STUDY MATERIAL:
• • •
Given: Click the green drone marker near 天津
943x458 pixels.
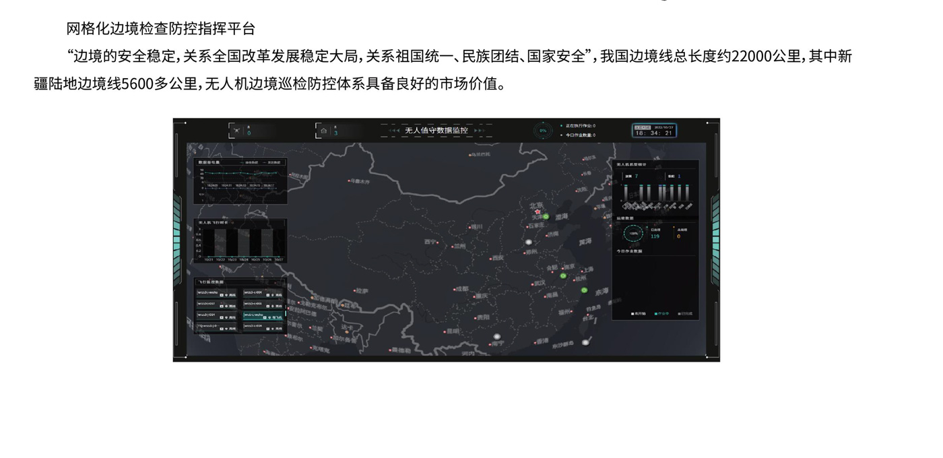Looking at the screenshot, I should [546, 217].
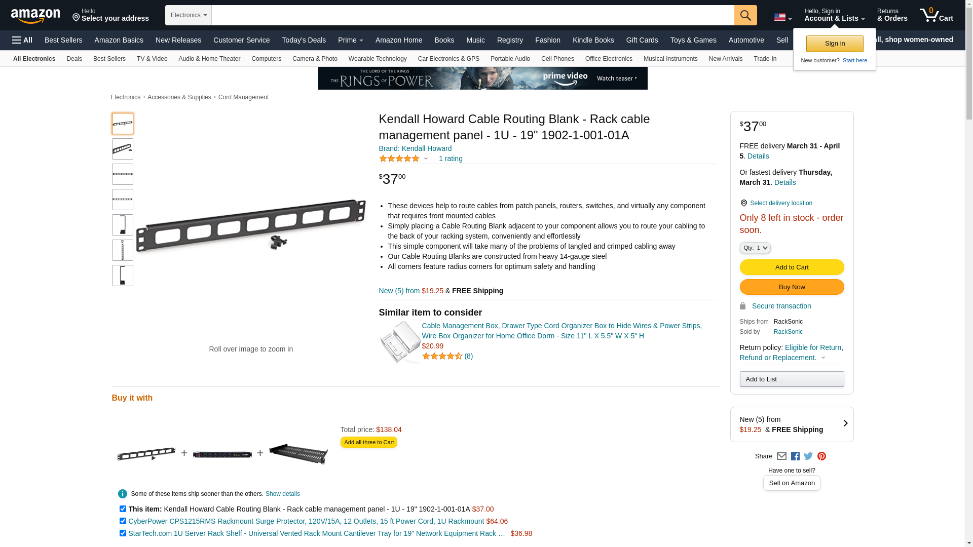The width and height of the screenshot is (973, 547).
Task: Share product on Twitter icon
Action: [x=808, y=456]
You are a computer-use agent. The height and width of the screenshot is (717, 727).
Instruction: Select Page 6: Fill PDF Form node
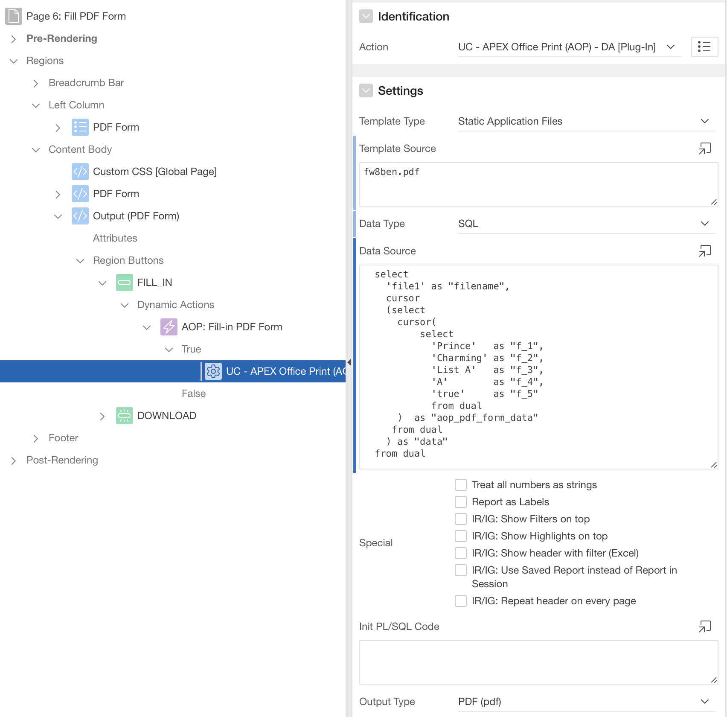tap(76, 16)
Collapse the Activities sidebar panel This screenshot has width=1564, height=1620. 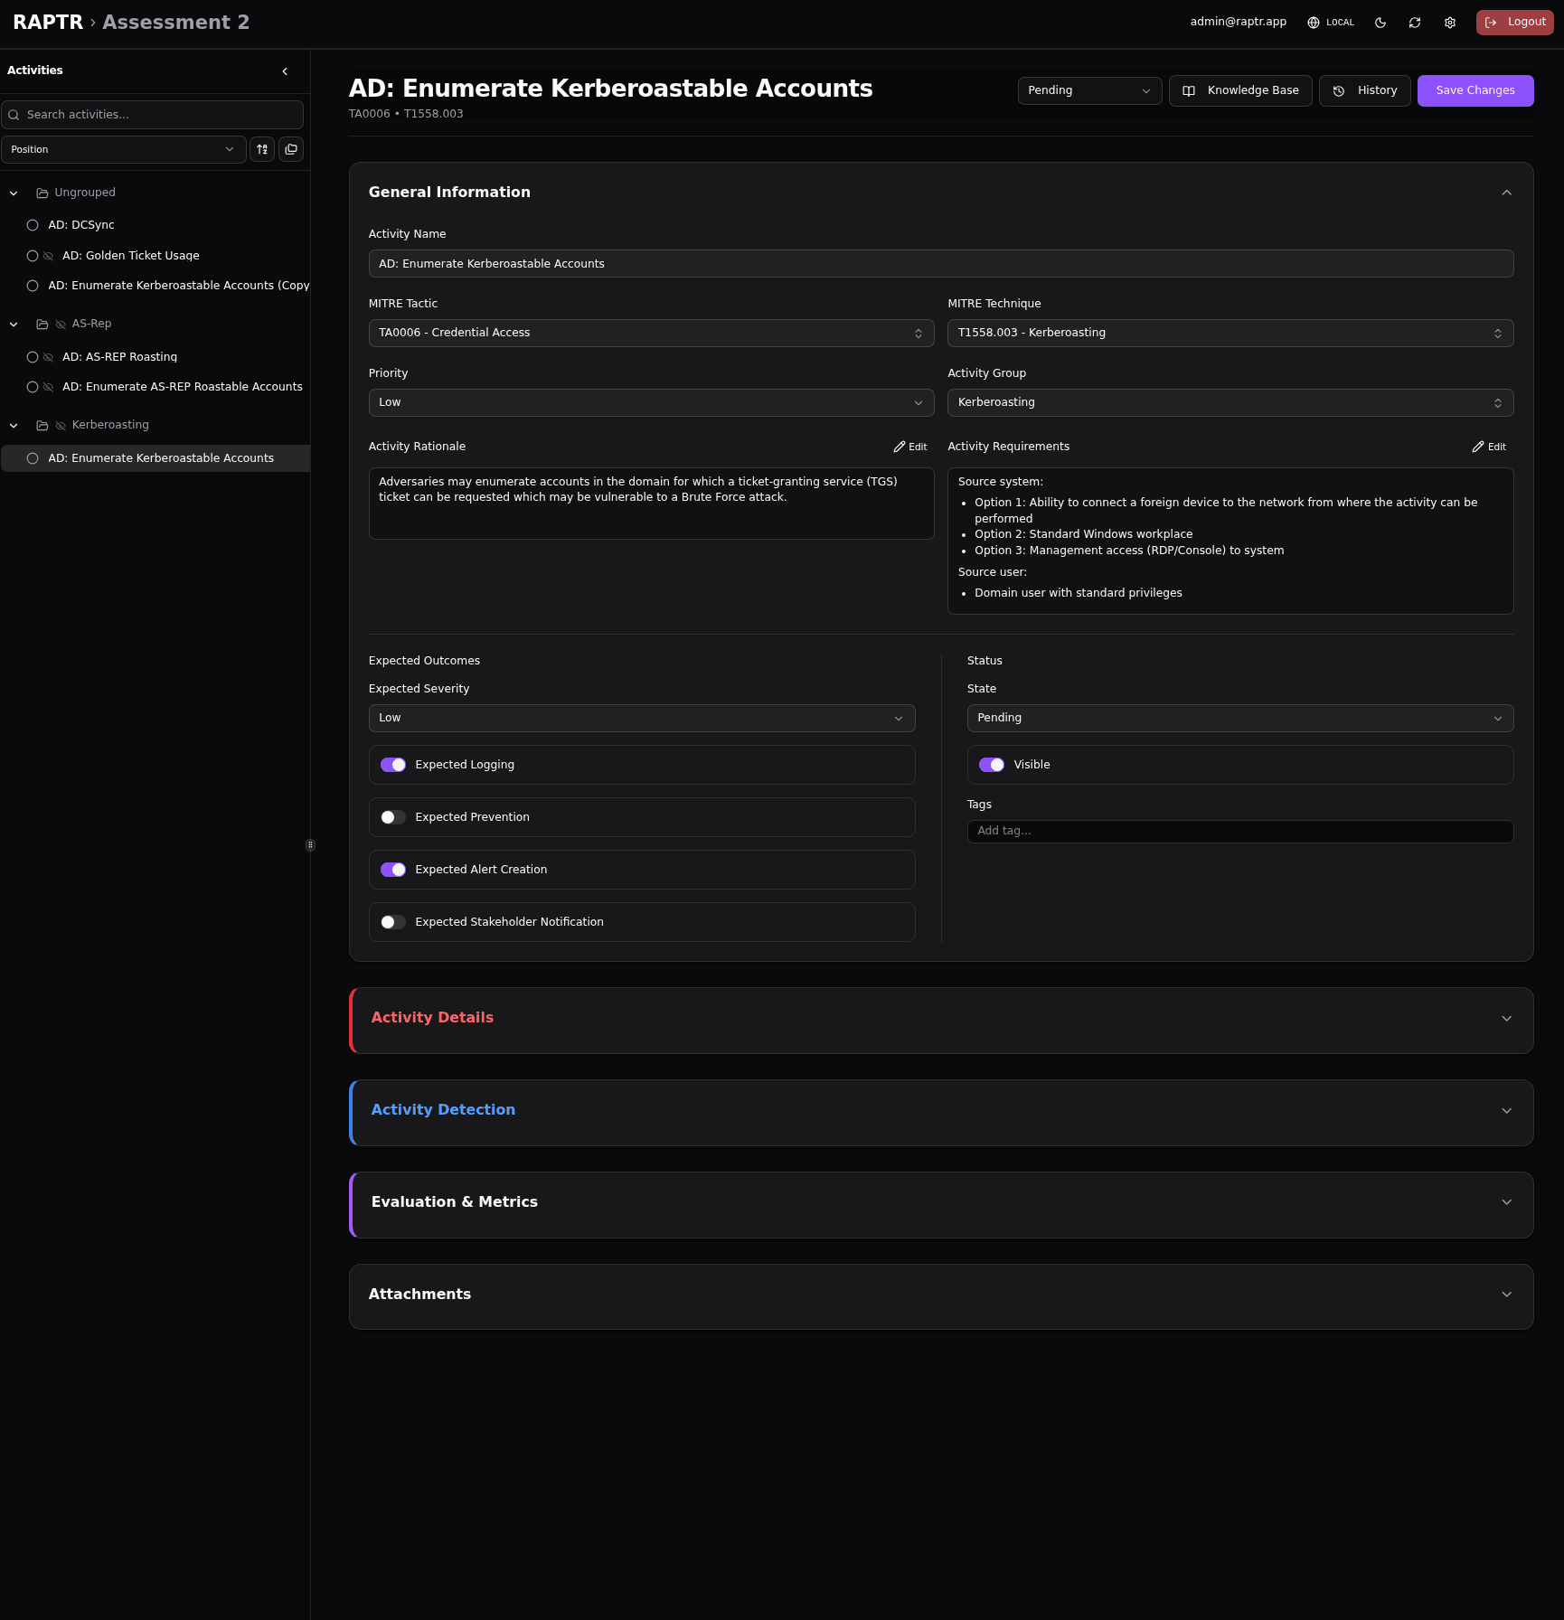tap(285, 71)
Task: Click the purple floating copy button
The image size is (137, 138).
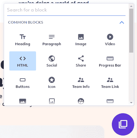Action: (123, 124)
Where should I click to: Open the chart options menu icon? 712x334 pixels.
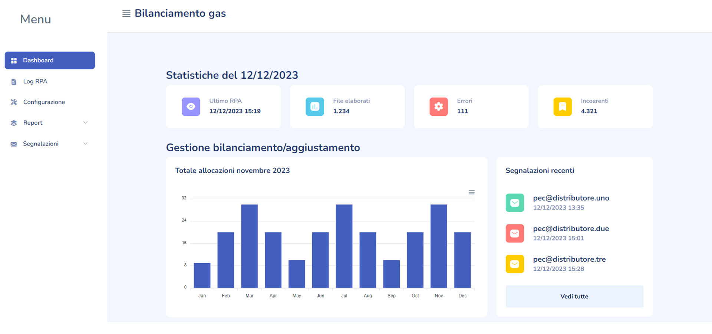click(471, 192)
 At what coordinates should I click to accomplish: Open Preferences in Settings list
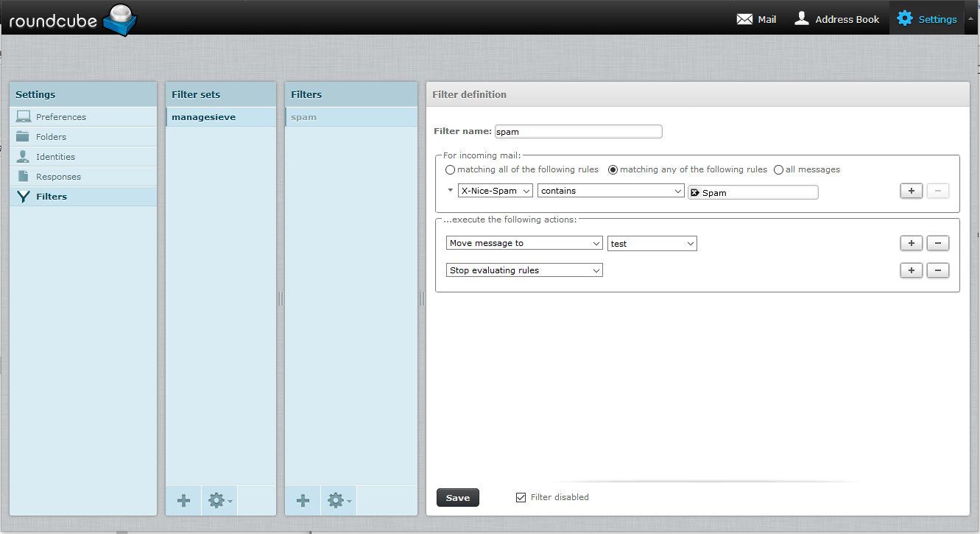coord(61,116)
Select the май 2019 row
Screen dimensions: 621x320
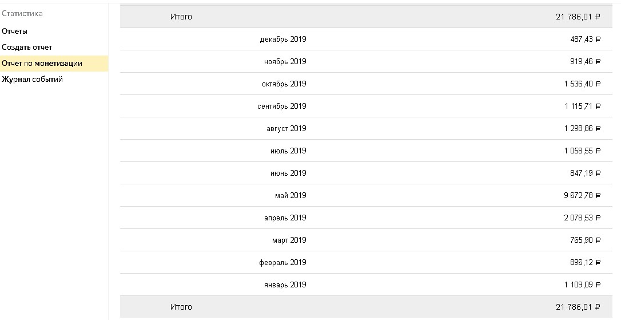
• • •
AIM OF THE TASK:
Reproduce, exactly and without pictures, the lines above from the one containing "Task: Click the purple floating copy button" through the last line of the material, both ends included, and nothing more.

YOUR SOLUTION:
Task: Click the purple floating copy button
The image size is (137, 138).
Action: (123, 124)
Where should I click to: Open the chart options menu icon? 712x334 pixels.
click(471, 192)
 At what coordinates should I click to accomplish: Open Preferences in Settings list
coord(61,116)
Select the май 2019 row
Screen dimensions: 621x320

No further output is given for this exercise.